Source passage:

51 Cal.App.5th 134
Cal. Ct. App.2020Background
- Petitioner Dyjuan Bullock was charged March 3, 2020; arraigned March 4, pleaded not guilty, and did not waive the 10-court-day right under Penal Code §859b. Preliminary hearing set for March 16.
- On March 13 the Contra Costa Superior Court announced closure of courthouses March 16–April 1 and (mistakenly) treated those days as "holidays" for computing timelines; the Chief Justice issued an order that extended §859b from 10 to 15 court days only for deadlines expiring Mar 16–Apr 1.
- The preliminary hearing did not occur by the 10- or 15-court-day deadlines. Petitioner moved to dismiss under §859b on March 30.
- The Chief Justice later issued a statewide March 30 order authorizing extension to 30 court days; the Superior Court held Bullock’s preliminary hearing April 9 and denied his §859b dismissal request, finding pandemic conditions constituted good cause to continue.
- This Court held (1) a writ under Gov. Code §871.6 was the proper vehicle to challenge an §859b continuance, (2) the Superior Court abused its discretion because it made no particularized showing linking COVID-19 conditions to an inability to hold Bullock’s preliminary hearing by the statutory deadline, and (3) although dismissal would have been required, Bullock’s petition here was dismissed as moot after he pled to a charge pursuant to a negotiated disposition.
Issues
| Issue | Bullock (plaintiff) | People / Superior Court (defendant) | Held |
|---|---|---|---|
| Proper procedural vehicle to review alleged §859b violation | Writ under §871.6 in superior court (and then appellate review) is proper | §995 motion to set aside information is appropriate | §871.6 writ procedure is proper for reviewing §859b continuance decisions |
| Whether dismissal remedy may still be imposed if preliminary hearing later occurred | Dismissal under §859b remains available even after hearing | Dismissal unnecessary if hearing later held | Dismissal sanction can still apply after a preliminary hearing (Ramos principle affirmed) |
| Whether pandemic conditions alone show good cause to continue preliminary hearing past the extended period | No — must show particularized nexus between pandemic conditions and inability to hold that specific hearing | Yes — pandemic and related court closures/health risks justified continuance | Court abused discretion: general pandemic statements without a specific nexus are insufficient to show good cause |
| Whether Superior Court could treat closure days as holidays or rely on Chief Justice orders to excuse delay | Court erred in treating closure days as holidays for §859b and misapplied orders | Court relied on Chief Justice orders and emergency conditions to justify delay | Superior Court misapplied the March orders (§859b was not deemed a holiday), and its later good-cause finding lacked particularized support |
Key Cases Cited
- People v. Ramos, 146 Cal.App.4th 719 (Ct. App. 2006) (dismissal sanction under §859b may apply even after a later preliminary hearing)

Questions:
(1) Reproduce the Bullock case summary word for word, everything from "- This Court" down to "a negotiated disposition.".
(2) Extend the Bullock case summary, picking up right after its final line.

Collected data
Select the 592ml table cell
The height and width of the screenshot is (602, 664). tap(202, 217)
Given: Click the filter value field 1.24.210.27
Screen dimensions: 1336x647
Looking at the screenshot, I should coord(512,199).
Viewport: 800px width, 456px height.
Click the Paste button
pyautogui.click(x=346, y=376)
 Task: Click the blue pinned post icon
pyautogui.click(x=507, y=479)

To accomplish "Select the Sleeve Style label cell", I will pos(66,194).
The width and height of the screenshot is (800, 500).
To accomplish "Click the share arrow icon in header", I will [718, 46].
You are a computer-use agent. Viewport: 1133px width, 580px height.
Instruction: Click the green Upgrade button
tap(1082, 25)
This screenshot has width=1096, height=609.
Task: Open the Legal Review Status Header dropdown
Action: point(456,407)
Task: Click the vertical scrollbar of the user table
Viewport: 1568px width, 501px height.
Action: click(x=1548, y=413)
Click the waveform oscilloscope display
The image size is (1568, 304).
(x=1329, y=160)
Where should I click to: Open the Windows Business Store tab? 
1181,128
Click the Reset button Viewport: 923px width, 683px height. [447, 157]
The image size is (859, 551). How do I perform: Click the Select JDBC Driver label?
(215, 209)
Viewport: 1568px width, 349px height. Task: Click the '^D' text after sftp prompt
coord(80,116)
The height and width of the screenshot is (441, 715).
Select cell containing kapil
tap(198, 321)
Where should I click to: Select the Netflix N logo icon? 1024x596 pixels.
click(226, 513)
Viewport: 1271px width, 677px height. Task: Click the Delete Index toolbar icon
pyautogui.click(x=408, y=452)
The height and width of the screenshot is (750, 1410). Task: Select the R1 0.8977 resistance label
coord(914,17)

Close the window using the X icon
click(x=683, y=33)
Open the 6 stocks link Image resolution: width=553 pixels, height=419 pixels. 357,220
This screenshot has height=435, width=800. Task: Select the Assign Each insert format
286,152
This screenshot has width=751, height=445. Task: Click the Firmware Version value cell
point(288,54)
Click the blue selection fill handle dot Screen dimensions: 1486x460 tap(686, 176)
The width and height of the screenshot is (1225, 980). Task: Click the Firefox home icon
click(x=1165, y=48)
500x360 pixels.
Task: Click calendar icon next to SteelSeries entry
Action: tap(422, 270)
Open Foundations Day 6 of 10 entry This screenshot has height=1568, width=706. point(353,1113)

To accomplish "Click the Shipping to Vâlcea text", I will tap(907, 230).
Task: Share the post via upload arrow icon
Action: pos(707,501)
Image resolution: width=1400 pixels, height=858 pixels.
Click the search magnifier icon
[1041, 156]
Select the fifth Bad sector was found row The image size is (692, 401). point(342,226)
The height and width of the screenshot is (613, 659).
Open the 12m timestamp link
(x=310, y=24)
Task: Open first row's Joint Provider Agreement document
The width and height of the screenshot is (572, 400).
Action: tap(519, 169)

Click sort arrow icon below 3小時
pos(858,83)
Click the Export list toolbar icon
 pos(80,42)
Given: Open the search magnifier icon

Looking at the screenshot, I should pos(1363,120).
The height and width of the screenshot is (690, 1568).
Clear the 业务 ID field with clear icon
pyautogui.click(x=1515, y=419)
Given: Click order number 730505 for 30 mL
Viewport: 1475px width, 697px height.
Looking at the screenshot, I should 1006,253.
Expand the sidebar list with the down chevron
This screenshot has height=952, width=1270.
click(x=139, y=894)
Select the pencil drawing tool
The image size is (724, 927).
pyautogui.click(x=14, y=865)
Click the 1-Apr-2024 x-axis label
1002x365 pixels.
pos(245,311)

Numbered answers:
(1)
- This Court held (1) a writ under Gov. Code §871.6 was the proper vehicle to challenge an §859b continuance, (2) the Superior Court abused its discretion because it made no particularized showing linking COVID-19 conditions to an inability to hold Bullock’s preliminary hearing by the statutory deadline, and (3) although dismissal would have been required, Bullock’s petition here was dismissed as moot after he pled to a charge pursuant to a negotiated disposition.

(2)
- People v. Tucker, 196 Cal.App.4th 1313 (Ct. App. 2011) (quarantine of incarcerated defendant can create particularized good cause to delay trial)
- In re Venable, 86 Cal.App. 585 (Ct. App. 1927) (epidemic may constitute good cause to continue trial where juries cannot be convened)
- Correa v. Superior Court, 27 Cal.4th 444 (Cal. 2002) (function and scope of preliminary examination)
- People v. Clark, 63 Cal.4th 522 (Cal. 2016) (§859b timing and good-cause principles)
- Landrum v. Superior Court, 30 Cal.3d 1 (Cal. 1981) (legislative policy behind §859b’s prompt preliminary hearing for incarcerated defendants)
- People v. Standish, 38 Cal.4th 858 (Cal. 2006) (mandatory nature of §859b time limits)
- People v. Engram, 50 Cal.4th 1131 (Cal. 2010) (lack of judge or courtroom attributable to the state is not good cause to delay criminal proceedings)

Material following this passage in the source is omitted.